With nearly 60 categories available, hunters can tailor applications to suit their preferred style of hunting and game species.
While many of the special permit deer hunts allow for the use of firearms, some are for archery gear only. There also are 15 separate “Youth Only” draws tucked within the hunt categories, Edmiston said.
The age window for youth hunts is 8-16 on state properties; 9-16 on national wildlife refuges. All youths must be accompanied in the field by an adult 18 and over who is hunter education certified. No more than three applications may be submitted for any Youth Hunt category.
The E-Postcard and USFS antlerless permits are unique from other public draw hunt options. There is no application fee or hunt fee required. However, hunters 17 and older are required to have a current APHP before applying. The 2020-21 APHP goes on sale Aug. 15, along with new hunting licenses.
New to the Game
TPWD is constantly tweaking the drawn hunt program and expanding it with new tracts to make it more attractive. Two new additions this year include the 11,320-acre Hagerman National Wildlife Refuge in Grayson County and the 5,500-acre Roger Fawcett WMA in Palo Pinto County.

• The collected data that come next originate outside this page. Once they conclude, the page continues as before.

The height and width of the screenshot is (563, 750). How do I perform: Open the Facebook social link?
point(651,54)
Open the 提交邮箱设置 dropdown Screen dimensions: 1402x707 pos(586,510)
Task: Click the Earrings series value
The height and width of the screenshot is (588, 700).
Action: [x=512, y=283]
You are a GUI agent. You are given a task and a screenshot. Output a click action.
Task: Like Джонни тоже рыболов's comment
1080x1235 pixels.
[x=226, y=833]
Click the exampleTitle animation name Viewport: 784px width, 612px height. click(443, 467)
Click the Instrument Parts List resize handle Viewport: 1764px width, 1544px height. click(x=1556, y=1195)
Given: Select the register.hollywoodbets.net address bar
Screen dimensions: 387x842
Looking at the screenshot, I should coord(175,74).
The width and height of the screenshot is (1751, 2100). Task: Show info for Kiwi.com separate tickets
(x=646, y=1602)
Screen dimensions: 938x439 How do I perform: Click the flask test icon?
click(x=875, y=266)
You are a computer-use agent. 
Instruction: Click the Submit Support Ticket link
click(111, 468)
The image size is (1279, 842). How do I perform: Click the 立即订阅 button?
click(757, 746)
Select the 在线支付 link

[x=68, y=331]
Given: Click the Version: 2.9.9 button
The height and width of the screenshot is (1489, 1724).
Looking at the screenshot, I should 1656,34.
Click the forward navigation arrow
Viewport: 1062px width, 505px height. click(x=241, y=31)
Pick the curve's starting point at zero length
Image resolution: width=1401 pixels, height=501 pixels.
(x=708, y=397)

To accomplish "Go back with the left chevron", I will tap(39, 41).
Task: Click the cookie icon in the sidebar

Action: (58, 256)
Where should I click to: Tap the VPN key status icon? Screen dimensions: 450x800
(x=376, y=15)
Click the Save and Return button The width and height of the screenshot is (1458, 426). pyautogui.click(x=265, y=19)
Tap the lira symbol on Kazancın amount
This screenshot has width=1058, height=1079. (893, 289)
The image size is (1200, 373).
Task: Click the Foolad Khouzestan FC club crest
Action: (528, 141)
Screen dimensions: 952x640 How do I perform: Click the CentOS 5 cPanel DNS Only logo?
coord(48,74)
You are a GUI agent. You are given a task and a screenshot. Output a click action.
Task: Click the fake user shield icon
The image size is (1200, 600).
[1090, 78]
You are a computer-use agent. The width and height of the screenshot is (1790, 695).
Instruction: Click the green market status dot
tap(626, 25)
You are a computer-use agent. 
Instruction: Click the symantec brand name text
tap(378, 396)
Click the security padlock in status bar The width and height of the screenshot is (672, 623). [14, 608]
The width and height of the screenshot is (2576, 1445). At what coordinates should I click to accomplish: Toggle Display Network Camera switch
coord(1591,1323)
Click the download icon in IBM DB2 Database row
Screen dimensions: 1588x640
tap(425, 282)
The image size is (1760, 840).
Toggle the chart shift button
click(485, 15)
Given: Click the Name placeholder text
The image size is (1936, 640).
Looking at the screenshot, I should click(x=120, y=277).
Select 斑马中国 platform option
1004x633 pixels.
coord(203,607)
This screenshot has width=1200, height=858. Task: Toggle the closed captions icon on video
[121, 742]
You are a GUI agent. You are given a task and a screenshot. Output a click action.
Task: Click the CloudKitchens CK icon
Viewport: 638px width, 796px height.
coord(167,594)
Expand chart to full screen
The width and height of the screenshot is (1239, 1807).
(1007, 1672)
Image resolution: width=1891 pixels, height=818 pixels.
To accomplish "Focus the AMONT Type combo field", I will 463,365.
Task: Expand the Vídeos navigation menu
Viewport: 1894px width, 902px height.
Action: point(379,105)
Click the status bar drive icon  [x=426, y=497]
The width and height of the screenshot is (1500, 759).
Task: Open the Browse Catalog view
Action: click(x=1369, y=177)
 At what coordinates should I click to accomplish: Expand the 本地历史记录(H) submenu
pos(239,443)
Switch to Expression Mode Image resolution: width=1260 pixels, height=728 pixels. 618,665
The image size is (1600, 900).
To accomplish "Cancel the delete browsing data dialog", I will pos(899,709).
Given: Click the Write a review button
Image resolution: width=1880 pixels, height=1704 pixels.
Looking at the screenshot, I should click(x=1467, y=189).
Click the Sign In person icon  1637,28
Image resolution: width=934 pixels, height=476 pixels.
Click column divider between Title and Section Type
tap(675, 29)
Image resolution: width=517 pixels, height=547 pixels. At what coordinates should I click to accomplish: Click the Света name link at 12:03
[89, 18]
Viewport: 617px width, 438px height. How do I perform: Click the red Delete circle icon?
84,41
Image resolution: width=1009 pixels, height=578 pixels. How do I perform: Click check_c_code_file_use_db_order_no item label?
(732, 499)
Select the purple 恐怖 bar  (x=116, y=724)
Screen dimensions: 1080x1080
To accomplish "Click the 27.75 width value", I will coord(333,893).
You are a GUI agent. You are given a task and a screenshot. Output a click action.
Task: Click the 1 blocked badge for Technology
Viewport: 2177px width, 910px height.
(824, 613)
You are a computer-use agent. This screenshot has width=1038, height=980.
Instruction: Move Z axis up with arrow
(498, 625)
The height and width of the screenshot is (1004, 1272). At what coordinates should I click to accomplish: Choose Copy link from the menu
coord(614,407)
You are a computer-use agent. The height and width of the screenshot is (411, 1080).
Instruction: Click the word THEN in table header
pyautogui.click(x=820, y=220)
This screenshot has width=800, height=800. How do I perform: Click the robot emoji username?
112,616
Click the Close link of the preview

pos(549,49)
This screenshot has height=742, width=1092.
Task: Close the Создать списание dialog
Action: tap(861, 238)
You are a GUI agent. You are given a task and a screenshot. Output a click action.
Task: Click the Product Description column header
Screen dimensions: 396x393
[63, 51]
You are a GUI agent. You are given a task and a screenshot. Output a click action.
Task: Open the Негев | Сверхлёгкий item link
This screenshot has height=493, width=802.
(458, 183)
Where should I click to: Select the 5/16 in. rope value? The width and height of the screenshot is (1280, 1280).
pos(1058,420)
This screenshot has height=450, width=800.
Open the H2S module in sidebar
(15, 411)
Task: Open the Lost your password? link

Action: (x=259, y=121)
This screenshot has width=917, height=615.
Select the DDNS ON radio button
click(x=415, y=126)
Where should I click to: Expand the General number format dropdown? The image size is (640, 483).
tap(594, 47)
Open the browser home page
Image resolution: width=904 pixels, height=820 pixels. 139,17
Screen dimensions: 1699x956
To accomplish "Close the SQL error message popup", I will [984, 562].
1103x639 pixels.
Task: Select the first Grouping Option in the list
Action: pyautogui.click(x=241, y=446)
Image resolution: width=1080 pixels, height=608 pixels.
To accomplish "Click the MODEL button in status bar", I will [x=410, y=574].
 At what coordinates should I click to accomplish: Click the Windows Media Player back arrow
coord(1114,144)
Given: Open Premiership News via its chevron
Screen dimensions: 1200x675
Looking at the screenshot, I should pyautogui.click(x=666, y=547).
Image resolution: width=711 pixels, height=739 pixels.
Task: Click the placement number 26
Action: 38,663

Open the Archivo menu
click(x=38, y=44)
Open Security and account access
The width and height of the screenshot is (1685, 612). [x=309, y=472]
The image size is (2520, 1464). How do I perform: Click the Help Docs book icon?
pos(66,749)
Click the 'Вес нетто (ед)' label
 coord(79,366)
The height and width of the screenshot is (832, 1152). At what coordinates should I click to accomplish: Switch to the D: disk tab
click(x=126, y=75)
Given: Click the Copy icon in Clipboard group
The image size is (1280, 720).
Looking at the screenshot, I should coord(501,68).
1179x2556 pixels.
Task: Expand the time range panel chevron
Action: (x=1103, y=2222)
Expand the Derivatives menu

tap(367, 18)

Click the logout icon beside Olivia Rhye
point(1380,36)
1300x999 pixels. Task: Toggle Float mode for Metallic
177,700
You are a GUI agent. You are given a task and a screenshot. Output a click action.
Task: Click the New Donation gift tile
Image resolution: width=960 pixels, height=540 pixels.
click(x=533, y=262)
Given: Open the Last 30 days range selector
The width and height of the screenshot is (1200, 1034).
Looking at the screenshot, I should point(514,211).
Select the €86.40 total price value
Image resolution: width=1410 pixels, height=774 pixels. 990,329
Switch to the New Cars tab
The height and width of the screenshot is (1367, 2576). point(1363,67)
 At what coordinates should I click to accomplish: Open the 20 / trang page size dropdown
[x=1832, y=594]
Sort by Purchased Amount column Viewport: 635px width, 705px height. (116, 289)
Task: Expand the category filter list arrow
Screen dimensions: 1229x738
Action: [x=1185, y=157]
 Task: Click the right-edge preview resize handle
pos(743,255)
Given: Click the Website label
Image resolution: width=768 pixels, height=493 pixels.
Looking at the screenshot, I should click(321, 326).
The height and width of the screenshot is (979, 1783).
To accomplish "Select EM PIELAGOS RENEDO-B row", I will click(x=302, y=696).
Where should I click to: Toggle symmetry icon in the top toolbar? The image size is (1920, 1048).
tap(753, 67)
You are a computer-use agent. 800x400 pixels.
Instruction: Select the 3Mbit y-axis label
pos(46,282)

The Hagerman has a history of producing some outstanding whitetail bucks, including a former state record archery non-typical arrowed in 2001 by Jeff Duncan. Nicknamed “Big Boy,” Duncan’s 26-point buck netted 225 7/8 Boone and Crockett inches.
Dreibelbis says there will be 233 total permits awarded for three archery deer hunts scheduled for the Hagerman in November and December. Additionally, the refuge will host two feral hog hunts and one spring turkey hunt in in 2021.
Dreibelbis says Hagerman NWR staff will continue to run deer hunts under a restrictive format requiring selected hunters to complete bowhunter education certification and an archery proficiency test with minimum score 80 percent, before the hunt takes place.
The drawn hunt program has always had a decent following, but participation has spiked since TPWD switched to an exclusive online application process.
Nearly 166,000 applications were received in 2019, more than triple the number received six years ago when TPWD did away with paper applications.
It will be interesting see what the numbers do in wake of an economic downturn spurred by the coronavirus outbreak and oil crash last spring. With many folks out of work and facing financial hardships, some hunters may be looking for a cheaper alternative than paying expensive dues for a private lease.
Dreibelbis says he won’t be surprised if there is another upswing in draw hunt applications this year.
“Given the increased demand for access to the outdoors during these strange times, coupled with the continued increase in interest in our TPWD public hunting draw system, I would not be the least bit surprised if we saw another increase in the number of special permit applications this next season,” he said.
There are plenty of good deals worth the gamble of a few bucks.